Trouble with metaclass

[anton muhin]

Fernando Rodriguez wrote:
> Hi,
> 
> I'm having trouble with a metaclass suposed to check the method signature of
> its classes.
> 
> Here's the metaclass:
> 
> class MetaChecker(type):
>     def __new__(cls, name, bases, attribs):
>         for name, value in attribs.iteritems():
>             if  inspect.ismethod(value):
>                 if not isSingleArg(value):
>                     raise "%s is not a thunk method!"%name
>         return type.__new__(cls, name, bases, attribs)
>     
>  
> def isSingleArg(fn):
>   
>     args = inspect.getargspec(fn)[0]
>     if len(args) == 1:
>         return 1
>     else:
>         return None
>    
> 
> And here's a class with this metaclass:
> 
> class Preconditions (object):
>    
>     __metaclass__ = MetaChecker
> 
> 
> 
> If I define a descendant of Preprocesor with a method with 2 arguments, I
> don't get any error:
> class P (Preprocessor):
>    def f(self, x):
>       return x
> 
> 
> What am I doing wrong?
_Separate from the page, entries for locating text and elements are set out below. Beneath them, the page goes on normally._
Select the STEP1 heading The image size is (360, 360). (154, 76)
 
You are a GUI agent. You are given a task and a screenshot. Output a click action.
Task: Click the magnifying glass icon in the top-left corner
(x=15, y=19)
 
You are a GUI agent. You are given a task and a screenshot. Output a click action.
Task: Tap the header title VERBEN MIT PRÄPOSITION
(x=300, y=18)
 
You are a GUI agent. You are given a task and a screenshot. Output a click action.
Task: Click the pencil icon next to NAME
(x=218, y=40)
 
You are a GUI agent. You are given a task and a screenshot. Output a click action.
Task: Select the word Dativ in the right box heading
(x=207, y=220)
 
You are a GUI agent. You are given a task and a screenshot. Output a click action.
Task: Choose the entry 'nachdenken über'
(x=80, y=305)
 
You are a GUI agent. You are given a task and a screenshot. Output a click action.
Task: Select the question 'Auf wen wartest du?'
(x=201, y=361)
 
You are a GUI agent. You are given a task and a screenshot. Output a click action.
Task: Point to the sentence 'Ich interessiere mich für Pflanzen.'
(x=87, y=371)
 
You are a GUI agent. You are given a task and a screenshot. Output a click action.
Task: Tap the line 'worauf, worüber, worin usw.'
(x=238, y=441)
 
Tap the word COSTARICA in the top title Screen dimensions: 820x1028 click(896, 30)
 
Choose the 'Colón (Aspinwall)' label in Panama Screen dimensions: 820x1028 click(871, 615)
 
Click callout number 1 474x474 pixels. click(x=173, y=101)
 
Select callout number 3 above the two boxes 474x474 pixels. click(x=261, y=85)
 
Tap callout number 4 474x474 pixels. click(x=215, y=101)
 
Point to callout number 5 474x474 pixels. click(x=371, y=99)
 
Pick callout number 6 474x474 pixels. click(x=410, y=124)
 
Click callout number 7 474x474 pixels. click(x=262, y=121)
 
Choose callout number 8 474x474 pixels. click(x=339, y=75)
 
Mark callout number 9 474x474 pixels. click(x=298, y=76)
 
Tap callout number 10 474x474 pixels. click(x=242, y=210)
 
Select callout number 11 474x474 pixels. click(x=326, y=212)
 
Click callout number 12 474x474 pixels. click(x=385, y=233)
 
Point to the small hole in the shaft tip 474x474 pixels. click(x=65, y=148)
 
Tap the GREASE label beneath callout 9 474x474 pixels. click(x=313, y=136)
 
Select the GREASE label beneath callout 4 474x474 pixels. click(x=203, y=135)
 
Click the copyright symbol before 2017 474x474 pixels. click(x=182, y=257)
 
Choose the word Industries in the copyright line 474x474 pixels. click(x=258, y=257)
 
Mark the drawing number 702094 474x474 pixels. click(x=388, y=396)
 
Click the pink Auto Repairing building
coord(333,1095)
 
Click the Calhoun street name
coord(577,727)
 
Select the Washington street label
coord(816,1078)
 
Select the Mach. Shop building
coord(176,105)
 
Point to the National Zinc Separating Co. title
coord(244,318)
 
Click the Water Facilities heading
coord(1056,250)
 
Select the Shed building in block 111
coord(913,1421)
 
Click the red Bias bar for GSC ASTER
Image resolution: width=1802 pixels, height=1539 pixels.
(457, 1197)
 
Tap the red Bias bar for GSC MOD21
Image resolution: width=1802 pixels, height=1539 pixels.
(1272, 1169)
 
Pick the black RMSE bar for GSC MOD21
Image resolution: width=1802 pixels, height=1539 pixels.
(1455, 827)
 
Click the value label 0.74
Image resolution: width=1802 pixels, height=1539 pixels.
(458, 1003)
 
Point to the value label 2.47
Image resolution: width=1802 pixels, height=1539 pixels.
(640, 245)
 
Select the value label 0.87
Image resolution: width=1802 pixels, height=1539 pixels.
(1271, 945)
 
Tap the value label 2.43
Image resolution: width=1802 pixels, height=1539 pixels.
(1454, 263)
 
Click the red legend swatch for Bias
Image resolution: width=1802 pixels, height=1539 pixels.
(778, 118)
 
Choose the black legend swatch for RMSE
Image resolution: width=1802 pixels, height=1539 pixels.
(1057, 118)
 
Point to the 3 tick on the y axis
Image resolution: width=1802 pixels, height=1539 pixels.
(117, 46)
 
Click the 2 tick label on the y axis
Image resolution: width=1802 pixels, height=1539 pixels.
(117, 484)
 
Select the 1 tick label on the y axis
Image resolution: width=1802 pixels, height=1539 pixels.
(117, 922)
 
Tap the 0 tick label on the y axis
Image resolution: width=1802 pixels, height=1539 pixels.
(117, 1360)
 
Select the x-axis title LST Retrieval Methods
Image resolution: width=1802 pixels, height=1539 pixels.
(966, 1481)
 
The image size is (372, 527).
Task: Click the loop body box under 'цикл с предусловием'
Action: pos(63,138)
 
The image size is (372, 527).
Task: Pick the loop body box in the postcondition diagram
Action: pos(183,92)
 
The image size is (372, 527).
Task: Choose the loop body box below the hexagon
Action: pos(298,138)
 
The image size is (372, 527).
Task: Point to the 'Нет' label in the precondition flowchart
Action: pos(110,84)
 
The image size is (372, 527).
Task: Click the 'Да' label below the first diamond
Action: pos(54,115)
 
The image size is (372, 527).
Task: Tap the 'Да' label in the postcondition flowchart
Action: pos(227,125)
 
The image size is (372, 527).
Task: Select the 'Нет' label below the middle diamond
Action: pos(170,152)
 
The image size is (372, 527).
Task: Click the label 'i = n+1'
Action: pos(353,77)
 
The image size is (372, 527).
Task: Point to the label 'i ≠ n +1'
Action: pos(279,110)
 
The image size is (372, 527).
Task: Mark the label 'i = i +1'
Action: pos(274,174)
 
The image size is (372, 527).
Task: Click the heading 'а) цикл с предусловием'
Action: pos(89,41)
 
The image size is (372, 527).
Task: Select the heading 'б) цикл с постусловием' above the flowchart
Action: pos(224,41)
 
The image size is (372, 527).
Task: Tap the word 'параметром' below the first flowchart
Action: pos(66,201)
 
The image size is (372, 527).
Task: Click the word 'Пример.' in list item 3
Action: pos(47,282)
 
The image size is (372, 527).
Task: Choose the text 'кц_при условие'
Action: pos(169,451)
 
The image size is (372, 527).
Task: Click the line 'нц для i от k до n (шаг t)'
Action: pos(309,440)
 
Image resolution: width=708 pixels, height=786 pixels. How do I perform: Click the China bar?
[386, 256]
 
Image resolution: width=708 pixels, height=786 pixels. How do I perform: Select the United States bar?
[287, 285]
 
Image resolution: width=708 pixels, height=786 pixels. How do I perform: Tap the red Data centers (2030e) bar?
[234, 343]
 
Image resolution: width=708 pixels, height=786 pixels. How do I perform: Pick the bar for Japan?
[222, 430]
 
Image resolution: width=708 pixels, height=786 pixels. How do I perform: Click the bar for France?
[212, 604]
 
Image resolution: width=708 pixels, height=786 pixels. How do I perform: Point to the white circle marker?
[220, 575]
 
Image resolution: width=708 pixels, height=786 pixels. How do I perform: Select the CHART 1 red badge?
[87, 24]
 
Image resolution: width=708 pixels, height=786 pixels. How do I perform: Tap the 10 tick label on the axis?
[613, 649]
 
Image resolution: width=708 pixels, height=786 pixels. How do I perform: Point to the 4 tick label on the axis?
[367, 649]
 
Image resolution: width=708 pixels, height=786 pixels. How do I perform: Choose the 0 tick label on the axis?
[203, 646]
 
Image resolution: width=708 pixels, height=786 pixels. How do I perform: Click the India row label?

O:-)
> 

The problem seems to be with ismethod function. Cf.:

import inspect

class MetaFoo(type):
     def __new__(cls, name, bases, attribs):
         for name, value in attribs.iteritems():
             if inspect.isfunction(value):
                 print '%s(%s)' % (name, ', 
'.join(inspect.getargspec(value)[0])) // Sorry, it's wrapped :(

         return type.__new__(cls, name, bases, attribs)

class Base(object):
     __metaclass__ = MetaFoo

class Foo(Base):
     def method0(self): pass
     def method1(self, x): pass
     def method2(self, x, y): pass

And compare:

class Foo(object):
     def method(self): pass
     print 'inside', inspect.ismethod(method)
     print 'inside', type(method)

print 'outside', inspect.ismethod(Foo.method)
print 'outside', type(Foo.method)

Python2.3 prints:
inside False
inside <type 'function'>
outside True
outside <type 'instancemethod'>


regards,
anton.